● **Input for this task**:
-- Opening Marker --
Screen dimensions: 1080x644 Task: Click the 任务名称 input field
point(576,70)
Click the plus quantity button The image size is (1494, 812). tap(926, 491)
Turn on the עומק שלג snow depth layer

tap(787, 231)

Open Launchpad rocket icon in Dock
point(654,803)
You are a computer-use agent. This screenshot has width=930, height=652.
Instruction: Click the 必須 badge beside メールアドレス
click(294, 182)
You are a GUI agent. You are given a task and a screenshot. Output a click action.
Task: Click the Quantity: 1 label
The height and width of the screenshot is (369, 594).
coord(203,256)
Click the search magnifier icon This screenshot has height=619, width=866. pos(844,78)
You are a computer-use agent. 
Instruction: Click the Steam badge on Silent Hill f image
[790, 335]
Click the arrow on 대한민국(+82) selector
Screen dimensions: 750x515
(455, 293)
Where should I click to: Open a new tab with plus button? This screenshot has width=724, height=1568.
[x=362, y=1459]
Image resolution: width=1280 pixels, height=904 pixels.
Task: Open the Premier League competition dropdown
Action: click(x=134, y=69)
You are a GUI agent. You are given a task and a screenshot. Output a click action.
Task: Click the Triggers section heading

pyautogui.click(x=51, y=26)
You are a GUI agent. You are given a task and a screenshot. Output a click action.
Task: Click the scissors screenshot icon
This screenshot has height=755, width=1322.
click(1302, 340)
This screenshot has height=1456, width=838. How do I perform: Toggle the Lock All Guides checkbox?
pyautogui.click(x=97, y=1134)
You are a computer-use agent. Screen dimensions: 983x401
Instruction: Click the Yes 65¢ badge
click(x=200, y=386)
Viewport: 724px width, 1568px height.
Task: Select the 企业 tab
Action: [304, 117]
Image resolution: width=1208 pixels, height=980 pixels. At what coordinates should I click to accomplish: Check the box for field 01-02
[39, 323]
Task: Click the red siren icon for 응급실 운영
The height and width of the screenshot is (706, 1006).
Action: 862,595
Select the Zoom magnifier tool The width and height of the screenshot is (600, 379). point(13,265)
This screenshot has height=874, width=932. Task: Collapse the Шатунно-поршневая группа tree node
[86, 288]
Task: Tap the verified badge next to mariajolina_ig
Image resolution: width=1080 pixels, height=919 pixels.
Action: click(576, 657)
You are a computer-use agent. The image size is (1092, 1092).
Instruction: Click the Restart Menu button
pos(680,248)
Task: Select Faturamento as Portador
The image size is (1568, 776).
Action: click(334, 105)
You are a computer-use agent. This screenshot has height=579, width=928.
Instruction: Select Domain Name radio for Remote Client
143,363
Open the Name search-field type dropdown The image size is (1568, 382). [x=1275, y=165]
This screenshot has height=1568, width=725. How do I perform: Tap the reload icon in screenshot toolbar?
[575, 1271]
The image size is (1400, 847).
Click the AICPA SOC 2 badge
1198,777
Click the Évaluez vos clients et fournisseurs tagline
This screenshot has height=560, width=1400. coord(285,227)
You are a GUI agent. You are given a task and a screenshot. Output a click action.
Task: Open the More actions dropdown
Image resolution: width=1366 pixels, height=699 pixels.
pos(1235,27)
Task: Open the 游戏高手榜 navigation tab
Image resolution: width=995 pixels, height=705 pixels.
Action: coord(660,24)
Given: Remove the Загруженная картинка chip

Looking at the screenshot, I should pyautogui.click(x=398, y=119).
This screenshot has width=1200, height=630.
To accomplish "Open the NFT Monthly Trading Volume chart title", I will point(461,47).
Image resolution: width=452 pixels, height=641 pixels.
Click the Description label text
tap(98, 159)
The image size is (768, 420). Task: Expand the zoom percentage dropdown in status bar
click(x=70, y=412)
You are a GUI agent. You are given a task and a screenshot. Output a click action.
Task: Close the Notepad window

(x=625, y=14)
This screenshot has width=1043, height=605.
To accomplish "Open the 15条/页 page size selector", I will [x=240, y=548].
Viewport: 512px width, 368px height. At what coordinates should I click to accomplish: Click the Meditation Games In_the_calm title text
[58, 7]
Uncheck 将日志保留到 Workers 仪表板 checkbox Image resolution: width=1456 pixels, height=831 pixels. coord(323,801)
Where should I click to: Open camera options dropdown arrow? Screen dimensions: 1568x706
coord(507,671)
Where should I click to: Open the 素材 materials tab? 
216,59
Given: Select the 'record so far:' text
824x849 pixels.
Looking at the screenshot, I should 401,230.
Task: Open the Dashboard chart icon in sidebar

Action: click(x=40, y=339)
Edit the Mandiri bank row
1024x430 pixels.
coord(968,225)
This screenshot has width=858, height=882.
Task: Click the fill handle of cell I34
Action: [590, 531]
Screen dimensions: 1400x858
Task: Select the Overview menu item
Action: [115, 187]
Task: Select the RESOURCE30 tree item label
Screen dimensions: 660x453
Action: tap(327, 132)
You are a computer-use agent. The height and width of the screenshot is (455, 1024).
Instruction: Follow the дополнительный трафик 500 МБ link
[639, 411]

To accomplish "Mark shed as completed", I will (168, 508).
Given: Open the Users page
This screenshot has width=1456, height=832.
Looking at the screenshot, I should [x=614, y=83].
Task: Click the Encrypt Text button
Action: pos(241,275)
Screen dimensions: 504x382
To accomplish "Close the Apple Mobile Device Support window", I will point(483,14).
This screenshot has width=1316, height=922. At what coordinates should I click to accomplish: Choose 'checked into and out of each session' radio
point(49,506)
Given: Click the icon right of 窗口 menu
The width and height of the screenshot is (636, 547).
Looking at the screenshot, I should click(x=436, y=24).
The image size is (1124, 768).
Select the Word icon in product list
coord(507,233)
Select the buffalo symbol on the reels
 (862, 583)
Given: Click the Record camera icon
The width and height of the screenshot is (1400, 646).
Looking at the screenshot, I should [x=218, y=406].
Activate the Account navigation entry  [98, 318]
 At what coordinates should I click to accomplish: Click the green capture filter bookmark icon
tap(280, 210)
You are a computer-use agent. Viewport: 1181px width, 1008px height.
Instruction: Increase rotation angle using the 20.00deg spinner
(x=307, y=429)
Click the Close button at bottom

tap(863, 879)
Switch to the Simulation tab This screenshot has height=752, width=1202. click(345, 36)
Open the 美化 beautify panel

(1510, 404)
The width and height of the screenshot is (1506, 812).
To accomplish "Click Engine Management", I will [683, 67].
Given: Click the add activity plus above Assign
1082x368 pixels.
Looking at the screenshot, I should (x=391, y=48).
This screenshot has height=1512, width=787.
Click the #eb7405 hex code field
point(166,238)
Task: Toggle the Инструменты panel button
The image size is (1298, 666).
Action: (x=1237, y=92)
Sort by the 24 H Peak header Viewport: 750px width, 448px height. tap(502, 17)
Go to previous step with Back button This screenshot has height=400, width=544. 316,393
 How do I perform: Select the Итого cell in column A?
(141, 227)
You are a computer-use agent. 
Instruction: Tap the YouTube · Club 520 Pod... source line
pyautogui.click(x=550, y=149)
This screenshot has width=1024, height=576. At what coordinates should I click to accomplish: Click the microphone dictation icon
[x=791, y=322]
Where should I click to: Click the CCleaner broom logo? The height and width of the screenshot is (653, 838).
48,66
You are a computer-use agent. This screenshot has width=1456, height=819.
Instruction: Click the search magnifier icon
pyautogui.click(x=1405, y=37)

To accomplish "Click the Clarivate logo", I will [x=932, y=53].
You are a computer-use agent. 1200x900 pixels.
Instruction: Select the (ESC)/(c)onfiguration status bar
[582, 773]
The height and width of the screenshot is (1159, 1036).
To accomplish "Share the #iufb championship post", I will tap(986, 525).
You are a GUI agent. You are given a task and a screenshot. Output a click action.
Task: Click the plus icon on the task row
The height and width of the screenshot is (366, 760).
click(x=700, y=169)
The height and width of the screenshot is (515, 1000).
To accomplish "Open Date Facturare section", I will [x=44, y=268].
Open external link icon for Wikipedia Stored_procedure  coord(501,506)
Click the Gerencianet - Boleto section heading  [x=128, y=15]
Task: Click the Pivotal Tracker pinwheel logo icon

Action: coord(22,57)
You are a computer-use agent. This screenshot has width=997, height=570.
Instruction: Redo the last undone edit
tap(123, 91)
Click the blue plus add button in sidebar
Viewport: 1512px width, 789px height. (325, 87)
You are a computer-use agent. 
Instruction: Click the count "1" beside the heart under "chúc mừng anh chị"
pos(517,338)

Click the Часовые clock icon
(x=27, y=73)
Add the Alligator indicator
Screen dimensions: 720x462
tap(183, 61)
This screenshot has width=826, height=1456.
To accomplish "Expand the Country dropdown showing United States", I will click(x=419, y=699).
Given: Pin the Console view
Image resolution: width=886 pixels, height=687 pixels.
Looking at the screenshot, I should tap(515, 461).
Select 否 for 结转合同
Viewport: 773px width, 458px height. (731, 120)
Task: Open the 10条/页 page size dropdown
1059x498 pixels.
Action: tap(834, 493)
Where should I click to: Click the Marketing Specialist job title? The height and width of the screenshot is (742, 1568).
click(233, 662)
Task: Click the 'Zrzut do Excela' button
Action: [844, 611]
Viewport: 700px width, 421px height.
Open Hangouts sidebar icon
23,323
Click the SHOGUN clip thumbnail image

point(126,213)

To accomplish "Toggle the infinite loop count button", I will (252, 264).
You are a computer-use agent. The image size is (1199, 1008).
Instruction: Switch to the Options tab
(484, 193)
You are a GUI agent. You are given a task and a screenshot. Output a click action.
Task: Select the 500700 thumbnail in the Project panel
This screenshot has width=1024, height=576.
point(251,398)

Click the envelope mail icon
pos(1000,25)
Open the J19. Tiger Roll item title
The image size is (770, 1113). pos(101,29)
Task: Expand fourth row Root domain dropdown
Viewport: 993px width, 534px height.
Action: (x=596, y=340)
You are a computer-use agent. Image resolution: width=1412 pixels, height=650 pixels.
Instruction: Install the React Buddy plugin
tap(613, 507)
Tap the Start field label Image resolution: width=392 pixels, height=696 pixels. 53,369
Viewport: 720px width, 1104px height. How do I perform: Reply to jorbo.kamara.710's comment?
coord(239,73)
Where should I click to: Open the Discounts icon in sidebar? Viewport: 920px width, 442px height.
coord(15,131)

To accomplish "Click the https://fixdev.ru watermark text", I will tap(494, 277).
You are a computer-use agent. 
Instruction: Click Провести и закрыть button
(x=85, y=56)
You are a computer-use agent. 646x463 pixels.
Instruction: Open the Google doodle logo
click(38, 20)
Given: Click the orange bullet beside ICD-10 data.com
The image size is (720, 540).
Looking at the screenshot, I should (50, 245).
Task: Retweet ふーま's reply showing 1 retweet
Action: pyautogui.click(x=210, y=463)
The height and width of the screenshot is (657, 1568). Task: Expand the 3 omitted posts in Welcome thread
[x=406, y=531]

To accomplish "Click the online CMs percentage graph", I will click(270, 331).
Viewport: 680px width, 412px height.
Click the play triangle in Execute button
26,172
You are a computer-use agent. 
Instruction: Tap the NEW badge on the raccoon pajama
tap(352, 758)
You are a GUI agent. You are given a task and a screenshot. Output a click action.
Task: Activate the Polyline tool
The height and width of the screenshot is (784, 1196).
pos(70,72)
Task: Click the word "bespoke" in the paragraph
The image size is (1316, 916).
-- Closing Marker --
● **Your instructions**: Report back each line in the material above that contains the string "navigation".

● **Exercise output**:
Task: Open the 游戏高手榜 navigation tab
Activate the Account navigation entry  [98, 318]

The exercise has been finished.